**PAGE TEXT**.
-- Opening Marker --

Giving a Grizzly Bear a Root Canal


The Editors

A grizzly bear needed a root canal, so we called a consulting dentist who used to be the zoo director’s dentist. He had bugged the director for a long time to see if the veterinarians needed any help.

When he and another dentist, a buddy of his, showed up, I put the X-ray up on the box. The abscessed tooth was about six to eight inches long. Those two guys looked at the X-ray, going, “Oh, my God.” This was beyond anything they’d ever done in their lives.

At the time, we didn’t have the new hospital, so we went up to the bear den. “I will handle the anesthesia,” I said. “You guys need to do the dental work.”

We use a capture pistol to immobilize the animals with a combination of drugs — your typical cat, dog and horse drugs. When you dart bears, because they have a huge fat layer, you have to use a really long needle, a 3-inch needle.

You have to dart ’em over the shoulders, because if you dart ’em in the butt, they’ve got so much fat, the needle won’t penetrate and give you a good intramuscular injection, and they don’t fall asleep. They’re kind of in a twilight zone. The last thing you want to do is walk into the cage and have a bear stand up on you because he’s not really asleep.

We test the depth of anesthesia before we open the cage door. Most people are a little shocked by this, but I’ll take a scrub brush or a broom and whack ’em as hard as I can. If they don’t take the end of the broom off, then it’s probably safe to open the door.

After they’re asleep, it takes eight people to move a bear. Saying they weigh 600 or 800 pounds doesn’t really make an impression, until you realize their feet are 8 inches wide! This bear’s head is bigger than if you balled yourself up!

We use mouth gags, metal spring-loaded things that keep the mouth open. Then we intubate the bear and put him on gas anesthesia. We’ll put an IV in him, so if there’s an emergency, we’ve got a line in to run fluids to him.

It was July, it was hot, it was humid, it was miserable. These two dentists are working up a sweat like you wouldn’t believe. It was work.

They actually had to do the tooth in a couple of parts, because the tooth curved so badly. So the bear, Warren, still has a little tiny spot on one of his teeth, where they had to drill. We used Hedstrom files, a spiral wire that your dentist puts inside the root of the tooth to pull the pulp out.

I’d had those files fused onto a stainless steel bone pin, so they were about 10 inches long.
We must have worked on that bear for four or five hours. We came back, and these poor guys were drenched with sweat. I apologized to them. The consulting dentist looked at me and said, “I’ve been a dentist 50 years. This is the most fun I’ve ever had in my life!”

-- Closing Marker --

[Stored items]
-- Opening Marker --

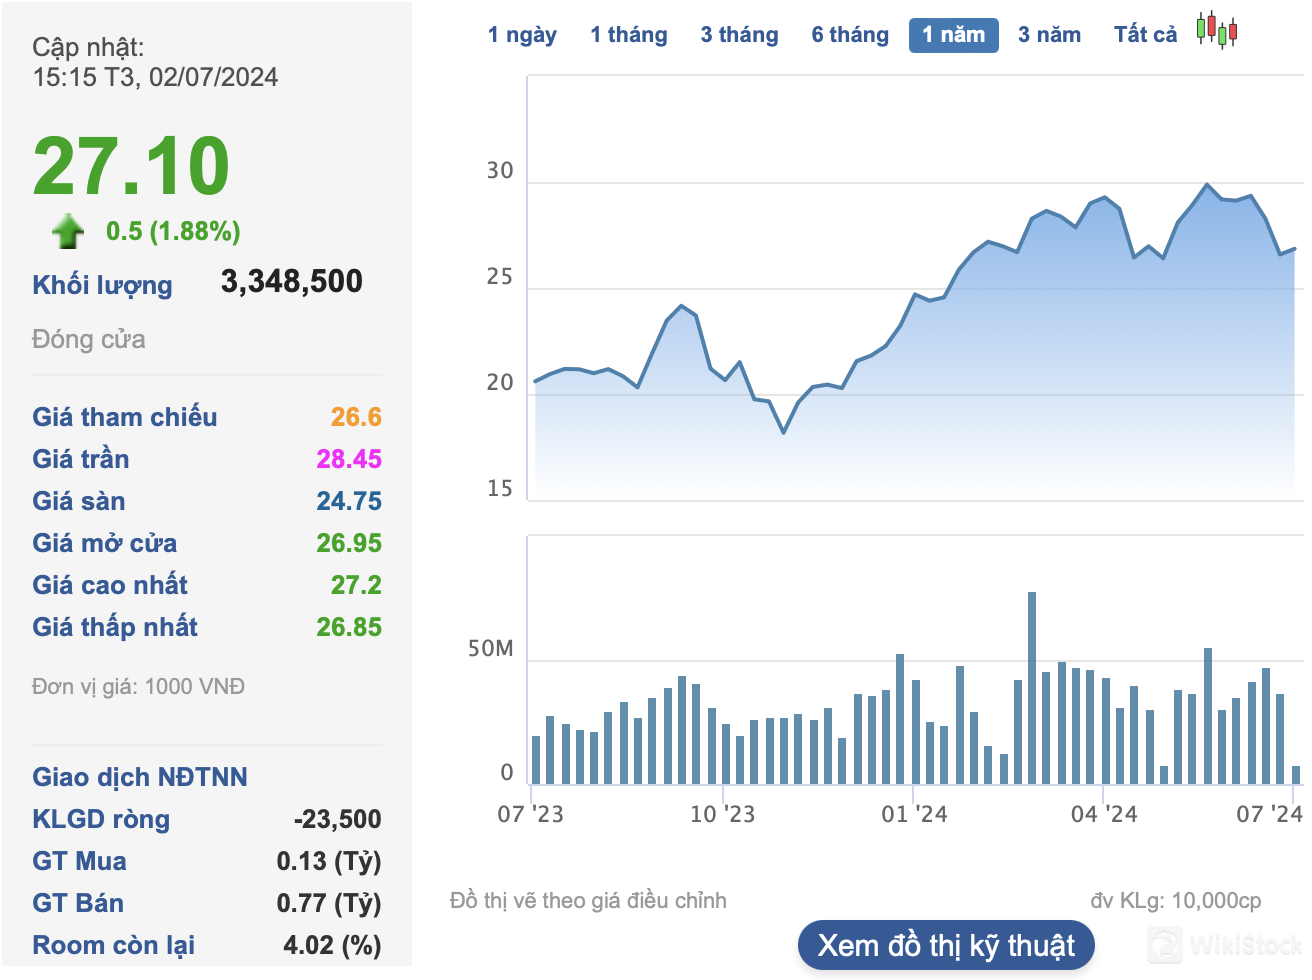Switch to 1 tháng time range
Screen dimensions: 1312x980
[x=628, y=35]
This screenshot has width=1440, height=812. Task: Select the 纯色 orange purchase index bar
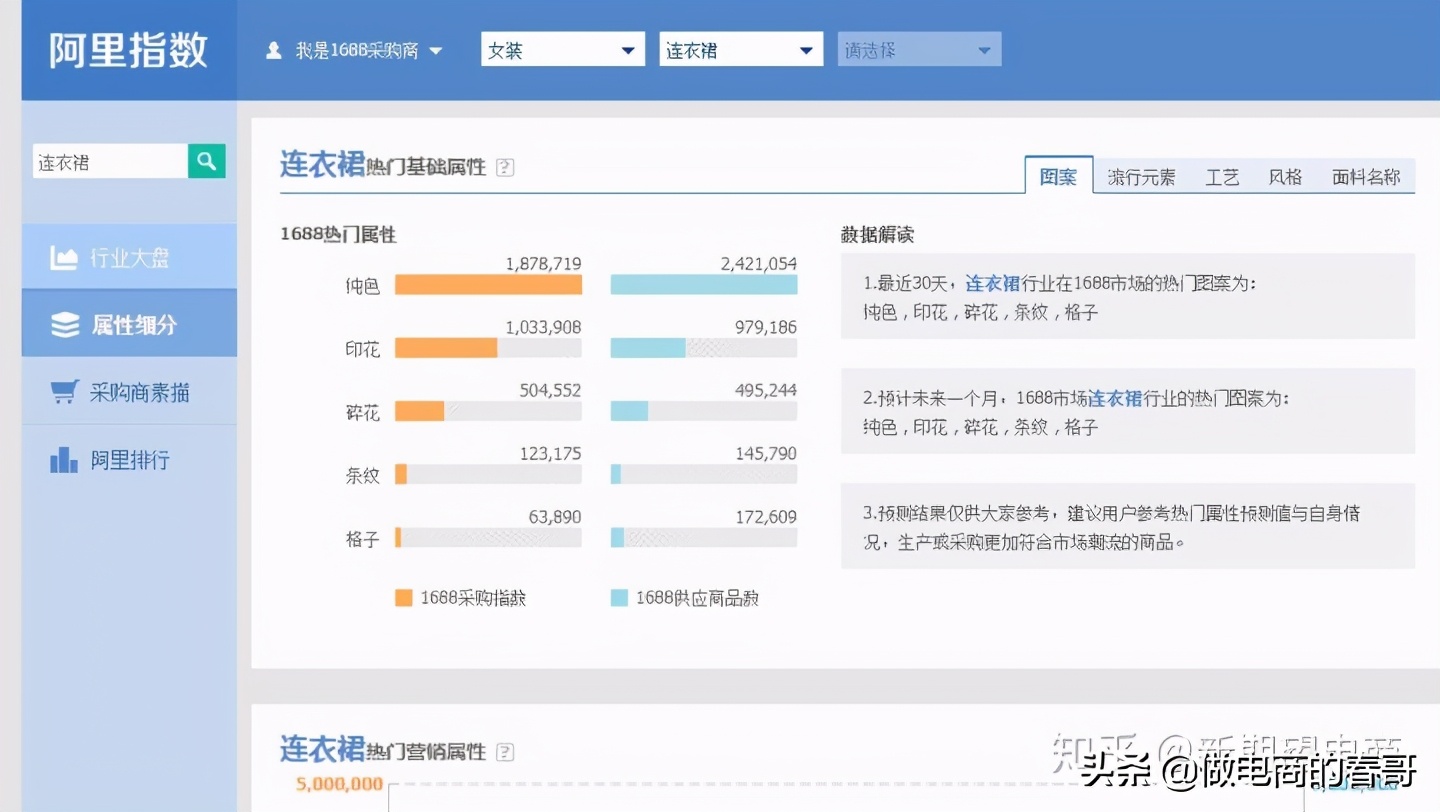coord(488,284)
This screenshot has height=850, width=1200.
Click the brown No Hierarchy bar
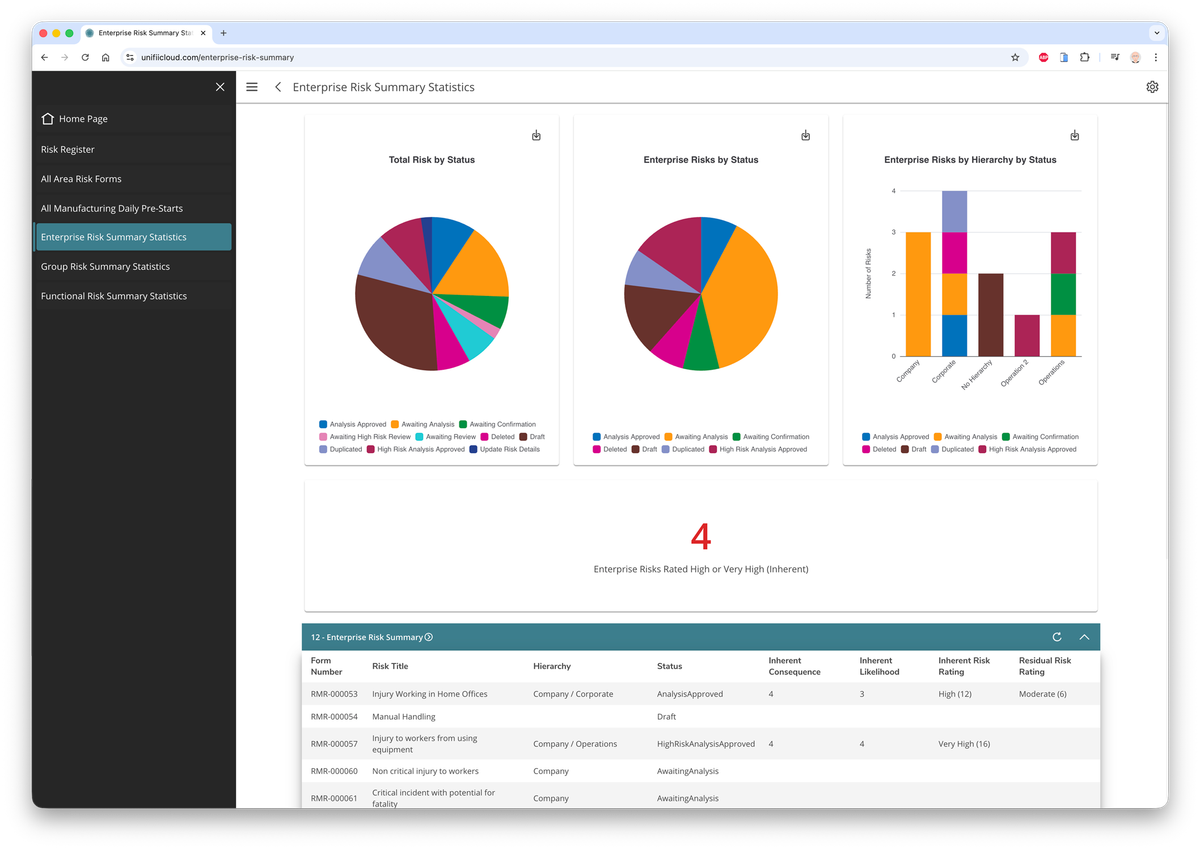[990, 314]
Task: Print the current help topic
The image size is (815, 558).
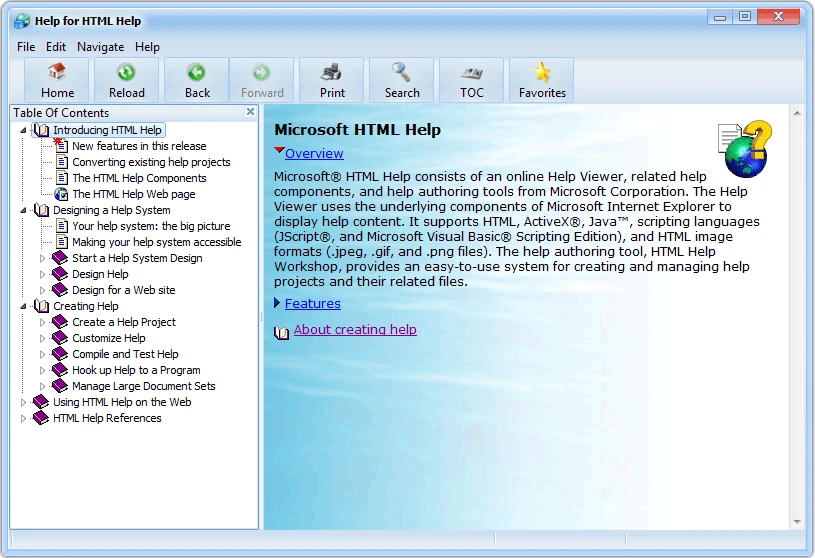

-- Closing Marker --

**APPLY WHAT YOU READ**.
a: Answer these about the bear root canal account:
(i) How long was the abscessed tooth?
(ii) How many people does it take to move a bear once it is asleep?
(iii) How many years had the consulting dentist practiced?
b: Rewrite the bear root canal account from "You have to dart" to "balled yourself up!", putting "mop" in place of "broom".
c: List every measurement in inches that the bear root canal account gives, with what each one measures.

**ANSWERS TO THE EXERCISE**.
a:
(i) About six to eight inches long.
(ii) Eight.
(iii) 50 years.

b:
You have to dart ’em over the shoulders, because if you dart ’em in the butt, they’ve got so much fat, the needle won’t penetrate and give you a good intramuscular injection, and they don’t fall asleep. They’re kind of in a twilight zone. The last thing you want to do is walk into the cage and have a bear stand up on you because he’s not really asleep.

We test the depth of anesthesia before we open the cage door. Most people are a little shocked by this, but I’ll take a scrub brush or a mop and whack ’em as hard as I can. If they don’t take the end of the mop off, then it’s probably safe to open the door.

After they’re asleep, it takes eight people to move a bear. Saying they weigh 600 or 800 pounds doesn’t really make an impression, until you realize their feet are 8 inches wide! This bear’s head is bigger than if you balled yourself up!

c:
- Six to eight inches: the abscessed tooth
- 3 inches: the needle used to dart bears
- 8 inches: the width of a bear's feet
- About 10 inches: the Hedstrom files fused onto the stainless steel bone pin